Лара улыбается. Платье из шелкового шифона, короткая стрижка, оголенные мускулистые руки — она смотрится мифологической богиней войны.

— Как думаешь, тебя скоро пошлют на самостоятельное задание? — спрашивает Вилланель.

— Может быть. У меня проблема с языками. Я до сих пор говорю по-английски с ужасным русским акцентом, поэтому меня на время пристраивают в один дом прислугой.

— В Англии?

— Да. Какой-то городок, Чиппинг-Нортон. Ты там бывала?

— Нет, но слышала. Один из пригородов с грязными денежками, вроде Рублевки. Куча скучающих домохозяек нюхают кокаин и трахают тренеров по теннису. Тебе понравится. А чем занимается муж?

— Он politik. Член парламента.

— Тогда тебе, скорее всего, придется заставить его лизнуть твою киску, чтобы получить kompromat.

— Мне бы больше хотелось лизнуть твою.

— Знаю, detka, но работа есть работа. Сколько у них детей?

— Девочки-двойняшки. Пятнадцать лет.

— Веди себя с ними осторожно. Не распускай руки, чтобы даже ни намека. Англичане относятся к этому крайне трепетно.

Лара разглядывает раскрытую устрицу, капает в нее соусом табаско, а потом наблюдает за мини-конвульсиями моллюска.

— Я хотела тебя кое о чем спросить. Про сегодня.

— Давай.

— Зачем ты затеяла отравление? Ведь у тебя был пистолет.

— Полагаешь, следовало просто пригрозить пушкой, чтобы он заговорил?

— А почему нет? Так гораздо проще.

— Подумай сама. Прокрути в голове весь сценарий.

Лара выливает устрицу в рот и направляет взгляд в нежные сумерки.

— Потому что была бы патовая ситуация?

— Именно. Эти vory старой закалки — даже такой мешок дерьма, как Евтух, — ребята крепкие, и в их мире лицо — это всё. Такому чуваку пригрозишь пристрелить, если не заговорит, а он тебе ответит: «Иди на х…» — и что? Убьешь его — информации не получишь.
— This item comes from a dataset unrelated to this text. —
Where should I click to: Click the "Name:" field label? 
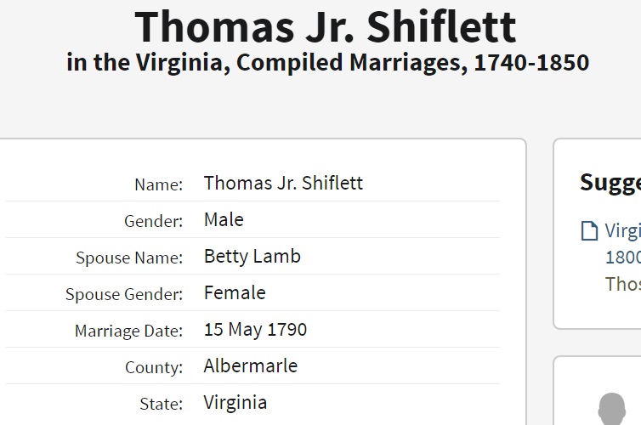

— А если выстрелить в руку или в ногу, или еще куда-нибудь, где больно, но не смертельно, и пригрозить, что продолжишь в том же духе, если он не заговорит?

— Это умнее, но если тебе нужна правда, человек с болевым шоком и огнестрельным ранением — не лучший источник. Травмированные люди порой несут всякую хрень. Главная фишка игры с ядом и противоядием в том, что он вынужден в нее играть. И суровый выбор делает он, а не ты. Неважно, верят тебе или нет — кстати, от смертельной дозы аконитина не существует антидота, — но он все равно знает: единственный шанс выжить — заговорить. А будет молчать — стопроцентный труп.

— Шах и мат.

— Именно. И важно рассчитать время. Нужно, чтобы яд начал действовать, чтобы давление исходило от яда, а не от тебя. Яд доведет его до такого отчаяния, что он не просто запоет — ты ему рот не сможешь заткнуть.

Ночью того же дня они лежат в постели. Занавески колышет легкий бриз.

— Я благодарна тебе, что ты меня сегодня не убила, — шепчет Лара, уткнувшись губами в волосы Вилланель. — Знаю, у тебя был такой план.

— Ты о чем?

— Просто я начинаю понимать, как ты работаешь. Как ты мыслишь.

— И как же я мыслю?

— Ну вот давай представим, чисто теоретически: ты убиваешь Рината именно так, как и убила, а потом стреляешь в меня, затем бросаешь оба трупа в катер и взрываешь его…

— И дальше что?

— Полиция расследует взрыв и находит останки Рината и некоей женщины. Потом беседуют с людьми в Ринатовом отеле и выясняют, что утром он уплыл с женщиной.

— Ну да.

— Из чего делают вывод, что мой труп — та самая женщина. Мы с Ринатом погибли в катастрофе.